Oh, how I hate my mind,
all those memories
that have invented their own memories.

Take my first love, for instance,
how after Mass we'd kneel
underneath the back stairs

and kiss and kiss and kiss and.
Were her lips like peaches or plums?
She was Catholic and she wanted

to be bad, and I loved her
more than baseball,
but all the other days

divided us, carry the one,
nothing left over. So strange,
only to kiss on a Sunday,

to hold my own breath again
for a week, another 10,022
minutes of wretched puberty,

until she moved to Iowa
or Ohio or the moon.
Oh, I can still remember

nothing about her,
only kissing, and the impossible
geometry of the descending stairs

that rose to the church kitchen,
her breath like hot nutmeg
and a little like the ocean;

and once, oh my god, she bit me,
a first taste of my body,
blood in her smile.

"Peaches or Plums" by Alan Michael Parker, from Elephants and Butterflies. © BOA Editions, 2008. Reprinted with permission. (buy now)
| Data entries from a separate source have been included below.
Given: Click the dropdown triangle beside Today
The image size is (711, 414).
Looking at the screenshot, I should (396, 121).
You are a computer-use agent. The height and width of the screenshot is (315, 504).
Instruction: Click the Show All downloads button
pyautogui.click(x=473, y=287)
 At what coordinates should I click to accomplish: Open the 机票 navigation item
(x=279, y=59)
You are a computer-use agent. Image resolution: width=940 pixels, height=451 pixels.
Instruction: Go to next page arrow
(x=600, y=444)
It's the birthday of William Kennedy, (books by this author) born in Albany (1928). His first novel, The Ink Truck, came out in 1969, and didn't sell very well. He began writing a series of novels about a big, down-at-heel Irish family full of storytellers and brawlers. One of these novels, Ironweed (1984), is about a derelict on the run from his past. Thirteen publishers rejected it because they thought no one would want to read about bums. But it was published, and it won the Pulitzer, the National Book Critics Circle Award, and a Pen/Faulkner award, all in the same year.

William Kennedy said, "The more serious you are as a writer, the more you feel yourself an outsider — that you'll never be someone who is going to organize the world and transform it in a logical way; you're never going to think in any kind of politically logical way, and you're never going to really have any power."
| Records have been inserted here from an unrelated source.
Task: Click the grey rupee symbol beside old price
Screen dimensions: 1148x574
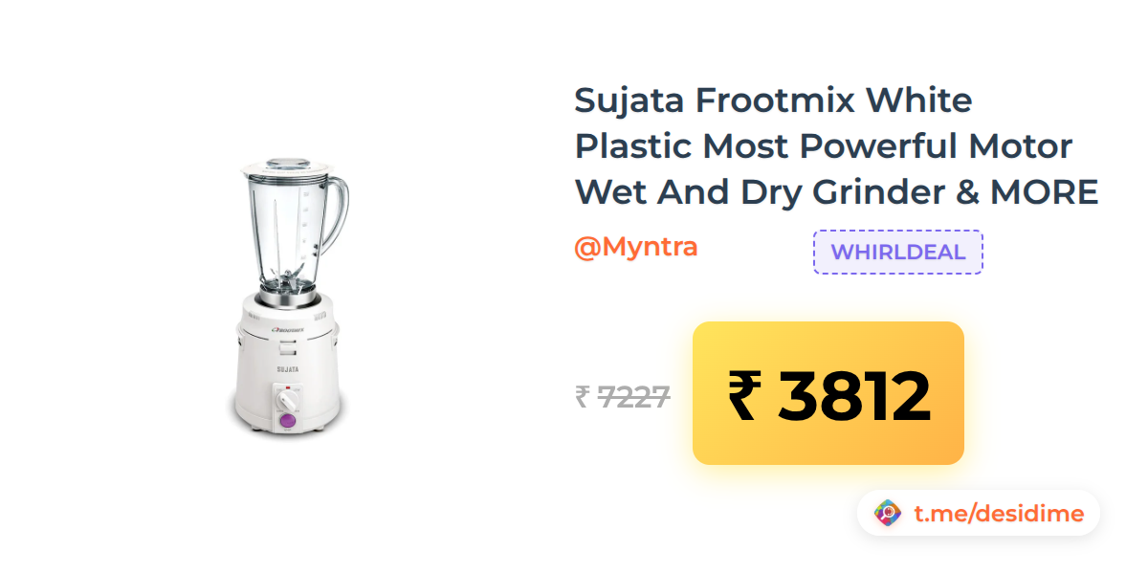Action: 582,396
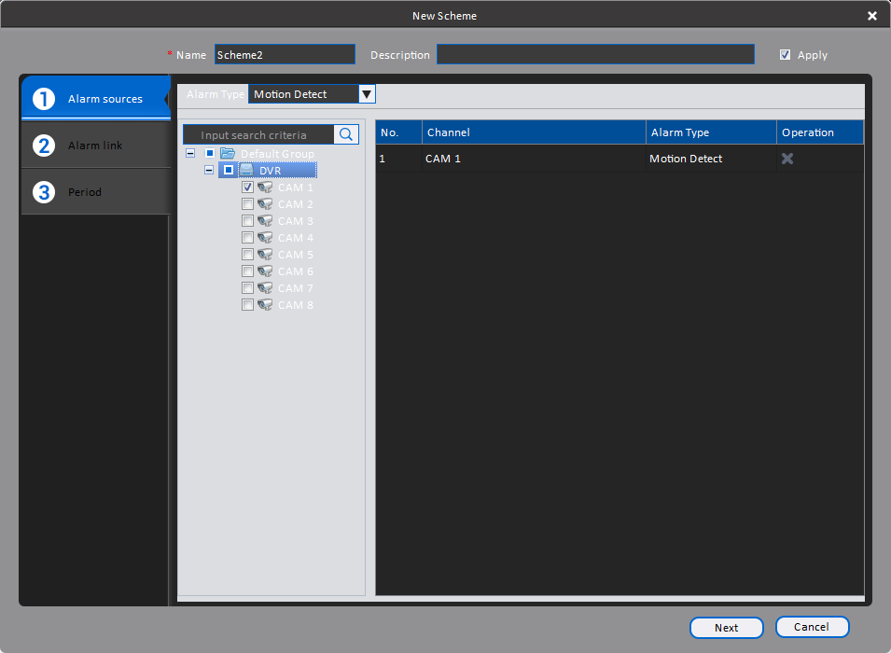The width and height of the screenshot is (891, 653).
Task: Click the Default Group folder icon
Action: coord(228,153)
It's the birthday of Dian Fossey, born in San Francisco (1932). She lived alone for 18 years, studying mountain gorillas in the cold, rainy mountains of Rwanda. She was the first person ever approached by gorillas in the wild, and she would sit with them for hours while they swatted her gently with leaves and played with her hair. She wrote a book about her experience called Gorillas in the Mist (1983).
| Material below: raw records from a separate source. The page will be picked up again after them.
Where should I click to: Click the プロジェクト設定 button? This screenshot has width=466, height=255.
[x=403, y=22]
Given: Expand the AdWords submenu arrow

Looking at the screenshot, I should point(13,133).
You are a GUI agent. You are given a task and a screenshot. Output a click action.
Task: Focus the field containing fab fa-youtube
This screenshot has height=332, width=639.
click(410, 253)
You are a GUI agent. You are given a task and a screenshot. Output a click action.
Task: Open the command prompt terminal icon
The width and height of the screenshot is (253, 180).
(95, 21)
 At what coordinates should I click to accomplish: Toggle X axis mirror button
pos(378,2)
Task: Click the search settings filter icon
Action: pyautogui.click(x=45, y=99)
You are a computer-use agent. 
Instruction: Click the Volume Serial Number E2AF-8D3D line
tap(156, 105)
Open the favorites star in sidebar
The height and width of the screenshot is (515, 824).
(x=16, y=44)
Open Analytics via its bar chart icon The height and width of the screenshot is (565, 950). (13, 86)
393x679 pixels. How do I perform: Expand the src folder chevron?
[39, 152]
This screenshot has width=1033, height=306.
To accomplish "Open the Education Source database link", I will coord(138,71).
It's the birthday of poet Laura Riding, (books by this author) born in New York City (1901). She went to Cornell, started writing poetry, and tried to make it as a writer in New York, but she was unsuccessful. She got married and then divorced. She was invited to go to Europe by the poet Robert Graves and his wife, Nancy, and so Laura Riding spent the next 13 years abroad, living in England, Majorca, France, and Egypt, where she claimed she "wrote hard all that time, trying to use words with new exactness."

While living with Robert Graves and his wife at their home in London, she became romantically involved with Robert. When Robert Graves took on another lover, Laura Riding was distraught, and tried to commit suicide by jumping out the window. She survived, but ended up with a broken spine.

Robert Graves and his wife split up, and he and Laura Riding moved to Majorca together. They were both very productive during that period, producing several volumes of poetry, and each came out with a separate Collected Poems. Riding was a great muse to Graves, appearing in many of his poems. But after they split up in 1939, she got married, moved to Florida, raised citrus trees with her husband, and renounced poetry.